The immigration debate will reopen this week as Congress returns to session. While the proposed legislation is drawing a lot of heat, particularly from the Bush base, new polls seem to indicate that momentum for legislation to deal with immigration is gaining public support. On Friday, The new York Times reported that a New York Times/CBS News Poll that indicated that "two-thirds of those polled said illegal immigrants who have a good employment history and no criminal record should gain legal status as the bill proposes: by paying at least $5,000 in fines and fees and receiving a renewable four-year visa."

And in a new Washington Post-ABC News poll, 52 percent of those polled indicated they would support a program giving illegal immigrants the right to stay and work in the United States if they pay a fine and meet other requirements. Opposition to that proposal was 44 percent. The Washington Post reports that the backers of the bill are optimistic:

"After a week at home with their constituents, the Senate architects of a delicate immigration compromise are increasingly convinced that they will hold together this week to pass an overhaul of the nation's immigration laws, with momentum building behind one unifying theme: Today's immigration system is too broken to go unaddressed.

Congress's week-long Memorial Day recess was expected to leave the bill in tatters. But with a week of action set to begin today, the legislation's champions say they believe that the voices of opposition, especially from conservatives, represent a small segment of public opinion. Sen. Jon Kyl (R-Ariz.), who led negotiations on the bill for his party, said the flood of angry calls and protests that greeted the deal two weeks ago has since receded every day."

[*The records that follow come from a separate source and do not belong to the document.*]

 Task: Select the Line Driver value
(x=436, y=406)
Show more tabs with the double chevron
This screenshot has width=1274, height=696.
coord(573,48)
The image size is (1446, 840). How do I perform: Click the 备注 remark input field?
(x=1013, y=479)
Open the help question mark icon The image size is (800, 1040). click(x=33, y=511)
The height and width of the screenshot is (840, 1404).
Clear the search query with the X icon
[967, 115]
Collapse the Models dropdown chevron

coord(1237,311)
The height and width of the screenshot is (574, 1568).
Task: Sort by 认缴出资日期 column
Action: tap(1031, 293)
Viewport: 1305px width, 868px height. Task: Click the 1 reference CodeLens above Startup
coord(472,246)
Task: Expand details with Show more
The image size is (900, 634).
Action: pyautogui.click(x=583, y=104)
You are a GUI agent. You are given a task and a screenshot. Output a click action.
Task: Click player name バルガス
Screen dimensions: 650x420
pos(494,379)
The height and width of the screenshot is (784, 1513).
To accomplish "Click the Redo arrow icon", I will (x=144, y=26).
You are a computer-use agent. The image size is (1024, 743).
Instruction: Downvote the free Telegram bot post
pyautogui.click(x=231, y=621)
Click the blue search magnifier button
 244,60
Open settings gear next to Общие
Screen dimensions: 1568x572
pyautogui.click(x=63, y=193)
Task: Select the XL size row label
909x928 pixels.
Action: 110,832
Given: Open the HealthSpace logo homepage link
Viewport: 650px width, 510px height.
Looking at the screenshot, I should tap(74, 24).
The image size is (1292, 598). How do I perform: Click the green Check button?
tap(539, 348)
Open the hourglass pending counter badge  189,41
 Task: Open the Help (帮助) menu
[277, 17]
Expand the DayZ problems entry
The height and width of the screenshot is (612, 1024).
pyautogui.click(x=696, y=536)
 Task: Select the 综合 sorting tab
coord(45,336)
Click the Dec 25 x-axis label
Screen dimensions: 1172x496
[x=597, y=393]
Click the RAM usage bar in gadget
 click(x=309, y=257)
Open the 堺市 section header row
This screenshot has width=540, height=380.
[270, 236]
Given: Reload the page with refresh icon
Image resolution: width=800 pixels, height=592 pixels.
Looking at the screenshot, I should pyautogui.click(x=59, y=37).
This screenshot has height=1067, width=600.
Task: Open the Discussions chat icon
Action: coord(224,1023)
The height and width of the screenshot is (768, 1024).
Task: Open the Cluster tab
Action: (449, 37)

That's not to say that it will be smooth sailing. The New York Times indicates that there are about 100 potential amendments floating, many of which could disrupt the delicate balance that has been forged. There are a few significant challenges that lead the pack. Senator Robert Menendez of New Jersey seeks an increase in the number of green cards available to families. And in an amendment that the New York Times editorial called "immigration sabotage" and an "amendment that could have been drafted by Kafka," Senator John Cornyn of Texas seeks to broaden crimes that would bar eligibility, a proposal so broad and punitive in scope that it would effectively be a poison pill to the existing legislation.